Each entry is to be given again word for word; images are dropped.

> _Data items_
+-------+
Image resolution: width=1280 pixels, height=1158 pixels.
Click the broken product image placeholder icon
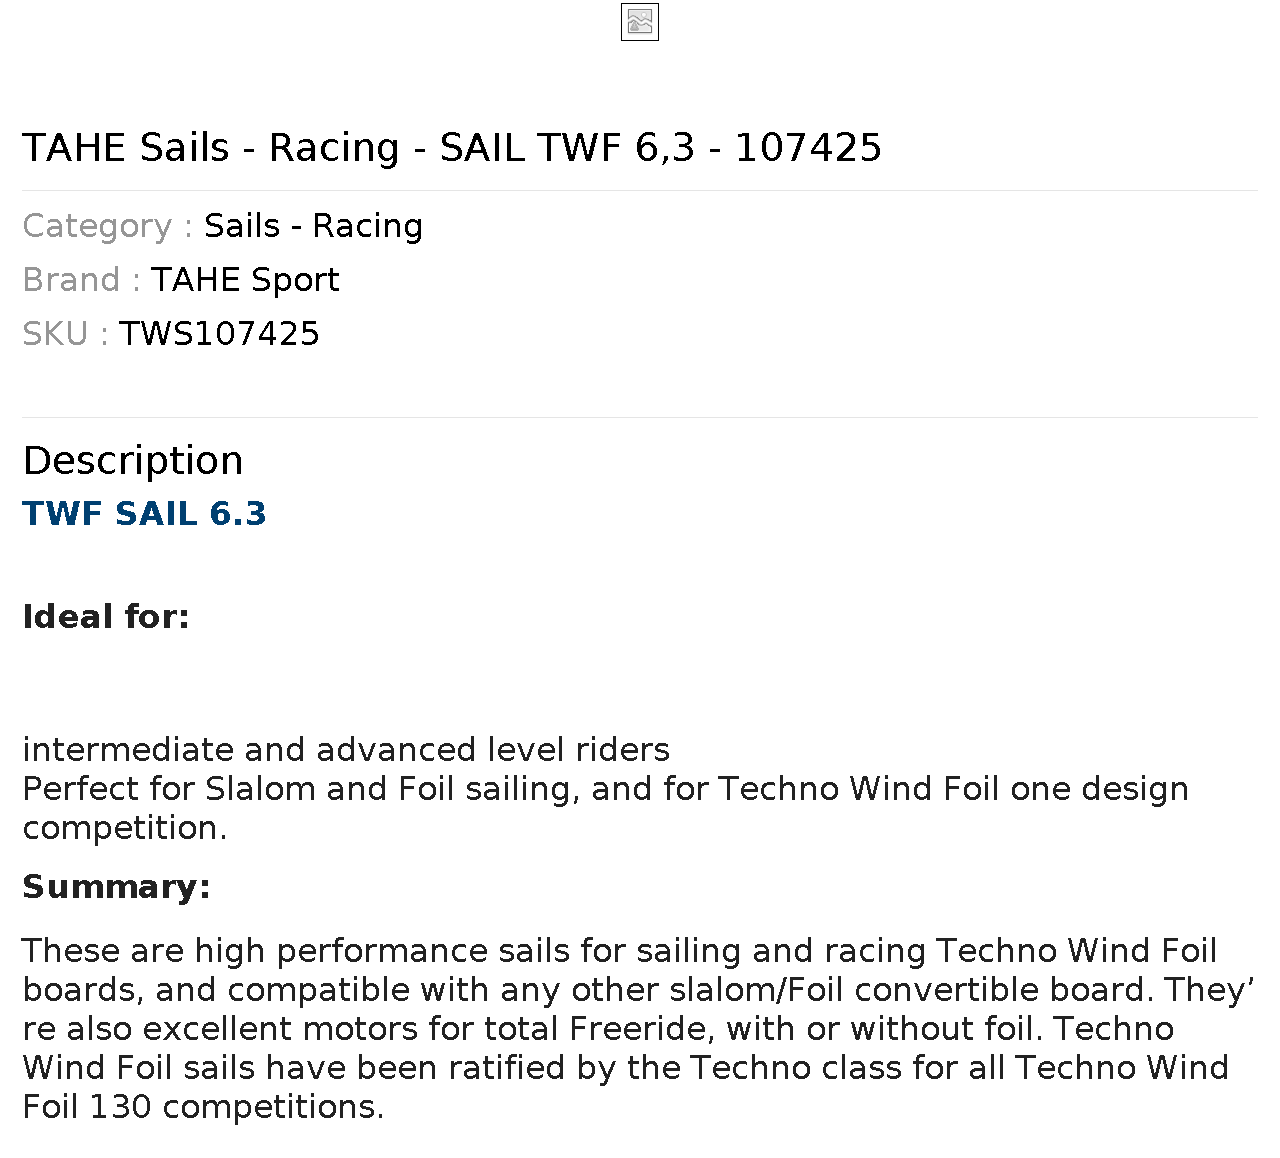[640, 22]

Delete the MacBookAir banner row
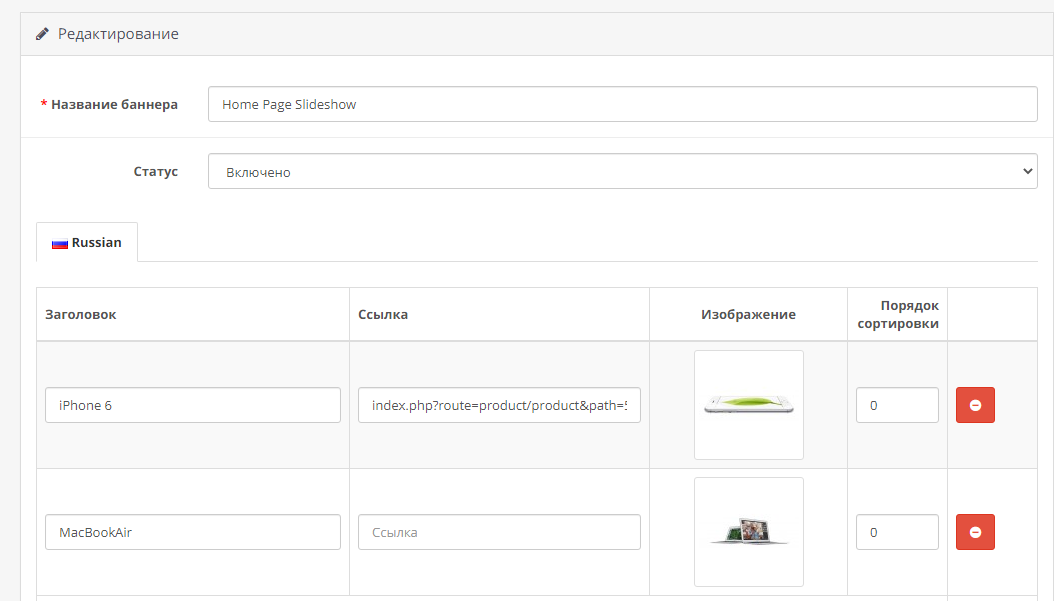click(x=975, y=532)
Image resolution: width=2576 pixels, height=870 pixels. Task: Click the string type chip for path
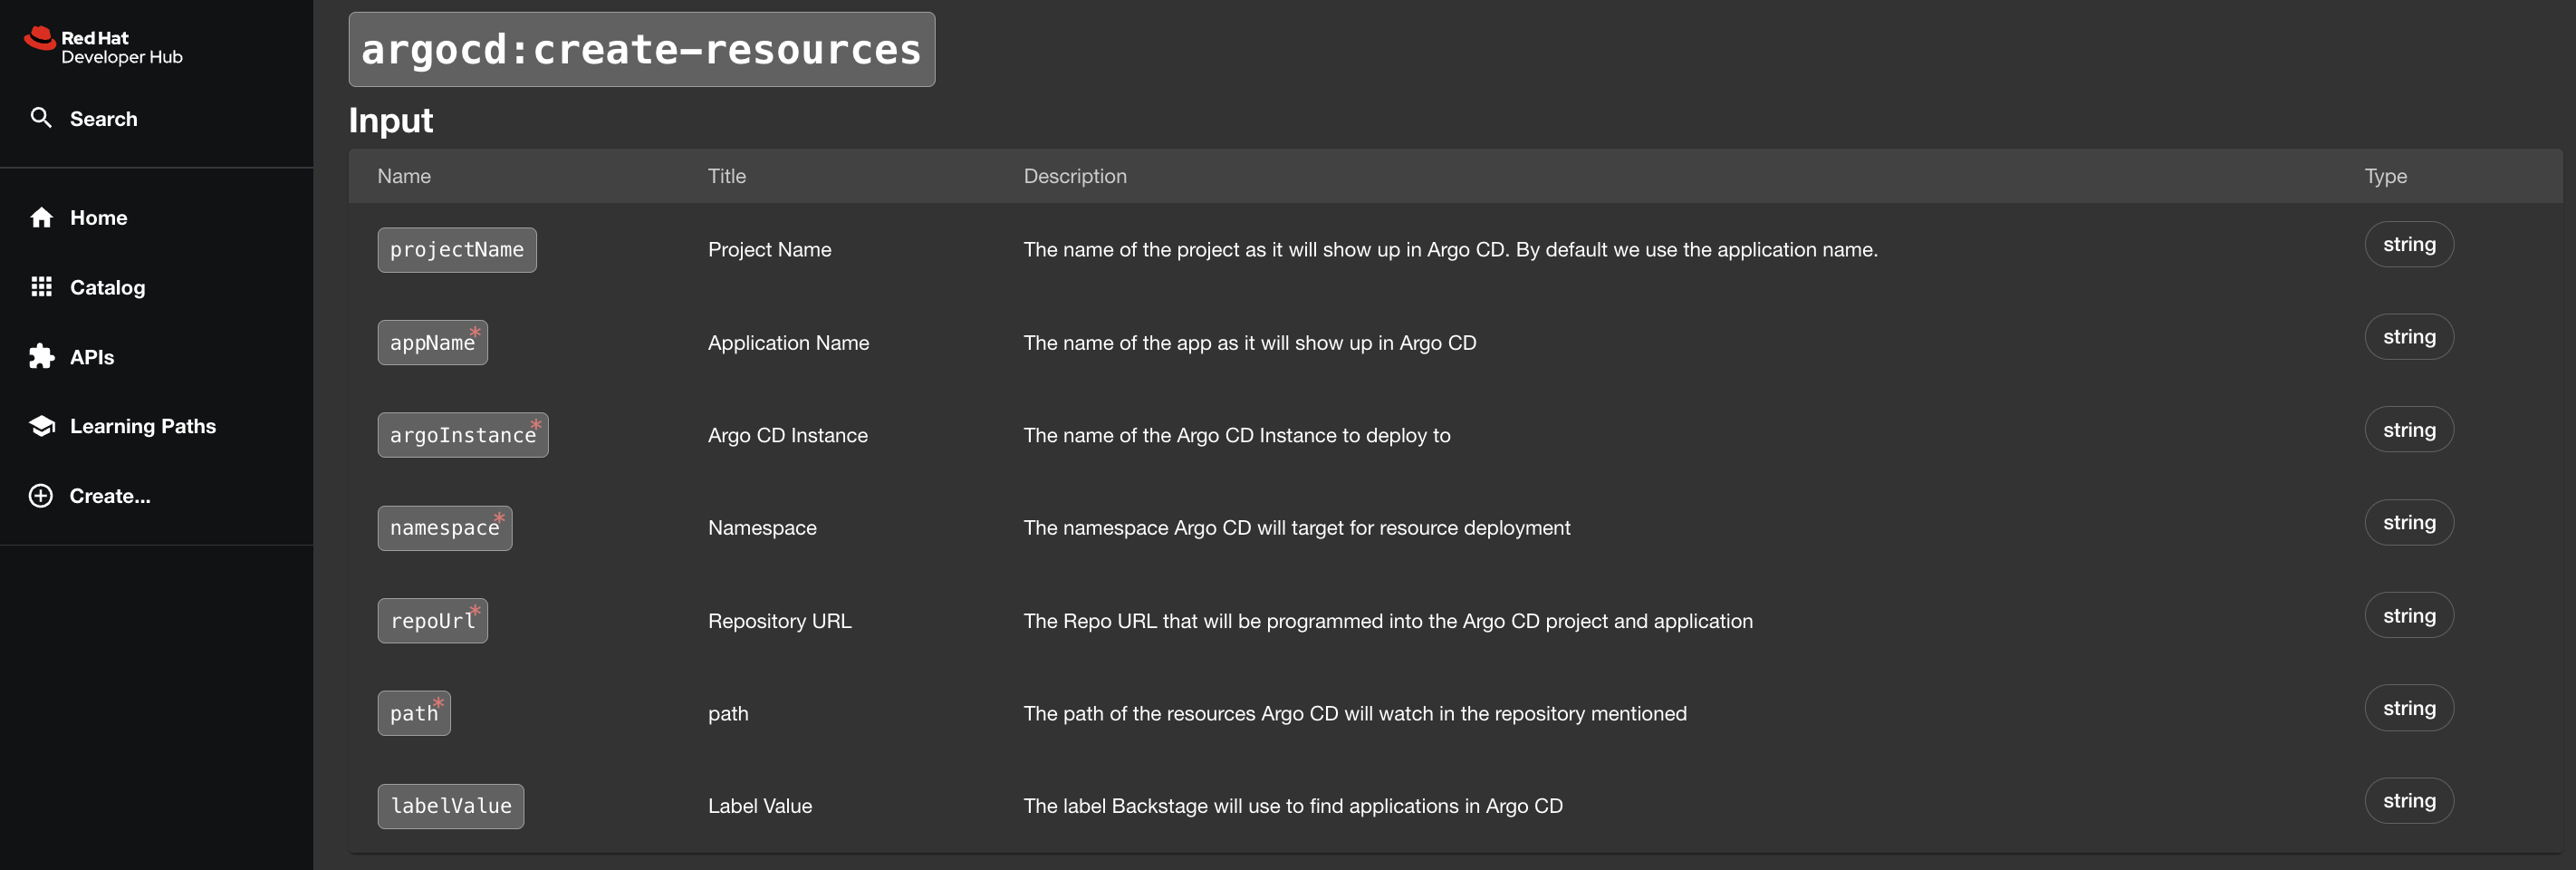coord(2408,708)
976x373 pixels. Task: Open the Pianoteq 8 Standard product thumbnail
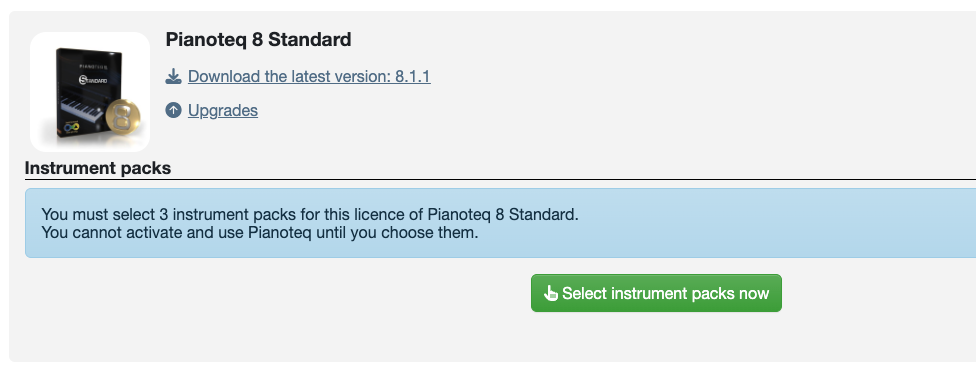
+-------+
> _FINISHED EXERCISE_
Image resolution: width=1280 pixels, height=1158 pixels.
Click the broken product image placeholder icon
[640, 22]

Delete the MacBookAir banner row
click(x=975, y=532)
Image resolution: width=2576 pixels, height=870 pixels. Task: Click the string type chip for path
coord(2408,708)
976x373 pixels. Task: Open the Pianoteq 8 Standard product thumbnail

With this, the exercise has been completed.